* Stated goal:
Swap every "Viewport" for "Display" in the part that opens with the line containing "This screenshot has height=653, width=1323." and runs through the end of the lines, and return that part with nothing else altered.
★ ★ ★ ★ ★ ★ ★
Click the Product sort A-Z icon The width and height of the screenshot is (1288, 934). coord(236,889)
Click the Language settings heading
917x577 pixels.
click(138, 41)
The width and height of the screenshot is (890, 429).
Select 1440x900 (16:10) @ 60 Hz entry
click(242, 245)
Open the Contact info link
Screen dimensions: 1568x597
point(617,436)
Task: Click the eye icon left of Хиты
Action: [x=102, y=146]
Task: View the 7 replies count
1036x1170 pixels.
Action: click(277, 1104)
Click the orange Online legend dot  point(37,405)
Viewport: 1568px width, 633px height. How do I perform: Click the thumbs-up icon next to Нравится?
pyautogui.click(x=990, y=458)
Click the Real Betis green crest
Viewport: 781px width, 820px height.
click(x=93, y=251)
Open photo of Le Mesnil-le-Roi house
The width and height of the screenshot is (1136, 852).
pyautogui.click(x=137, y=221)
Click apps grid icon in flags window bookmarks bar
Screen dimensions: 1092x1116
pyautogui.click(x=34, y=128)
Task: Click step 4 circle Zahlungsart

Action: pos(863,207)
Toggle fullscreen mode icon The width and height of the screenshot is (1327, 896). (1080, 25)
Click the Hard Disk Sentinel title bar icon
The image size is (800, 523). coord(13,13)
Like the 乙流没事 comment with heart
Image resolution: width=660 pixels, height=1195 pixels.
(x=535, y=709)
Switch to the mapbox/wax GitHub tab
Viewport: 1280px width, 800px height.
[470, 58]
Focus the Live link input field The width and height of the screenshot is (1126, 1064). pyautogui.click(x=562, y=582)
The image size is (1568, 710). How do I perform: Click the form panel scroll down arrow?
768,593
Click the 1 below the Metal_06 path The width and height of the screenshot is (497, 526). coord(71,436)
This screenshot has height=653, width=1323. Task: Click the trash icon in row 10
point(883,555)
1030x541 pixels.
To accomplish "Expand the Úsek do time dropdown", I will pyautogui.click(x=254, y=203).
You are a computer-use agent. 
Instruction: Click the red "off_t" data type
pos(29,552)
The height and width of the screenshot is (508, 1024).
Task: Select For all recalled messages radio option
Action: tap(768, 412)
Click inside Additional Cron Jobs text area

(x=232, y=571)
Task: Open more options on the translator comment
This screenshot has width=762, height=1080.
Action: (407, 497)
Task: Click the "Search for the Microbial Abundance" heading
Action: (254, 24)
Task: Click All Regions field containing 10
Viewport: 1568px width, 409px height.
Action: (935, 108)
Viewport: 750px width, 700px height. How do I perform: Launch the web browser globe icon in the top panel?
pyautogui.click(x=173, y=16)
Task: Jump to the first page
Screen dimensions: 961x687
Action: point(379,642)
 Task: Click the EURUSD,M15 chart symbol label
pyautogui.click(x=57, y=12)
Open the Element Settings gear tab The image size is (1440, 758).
★ ★ ★ ★ ★ ★ ★
* Finished exercise:
This screenshot has height=653, width=1323. Task: Click the trash icon in row 10
point(883,555)
1030x541 pixels.
To accomplish "Expand the Úsek do time dropdown", I will pyautogui.click(x=254, y=203).
You are a computer-use agent. 
Instruction: Click the red "off_t" data type
pos(29,552)
The height and width of the screenshot is (508, 1024).
Task: Select For all recalled messages radio option
Action: tap(768, 412)
Click inside Additional Cron Jobs text area

(x=232, y=571)
Task: Open more options on the translator comment
This screenshot has width=762, height=1080.
Action: (407, 497)
Task: Click the "Search for the Microbial Abundance" heading
Action: (254, 24)
Task: Click All Regions field containing 10
Display: 1568px width, 409px height.
Action: (935, 108)
Display: 750px width, 700px height. How do I perform: Launch the web browser globe icon in the top panel?
pyautogui.click(x=173, y=16)
Task: Jump to the first page
Screen dimensions: 961x687
Action: point(379,642)
 Task: Click the EURUSD,M15 chart symbol label
pyautogui.click(x=57, y=12)
Open the Element Settings gear tab The image size is (1440, 758).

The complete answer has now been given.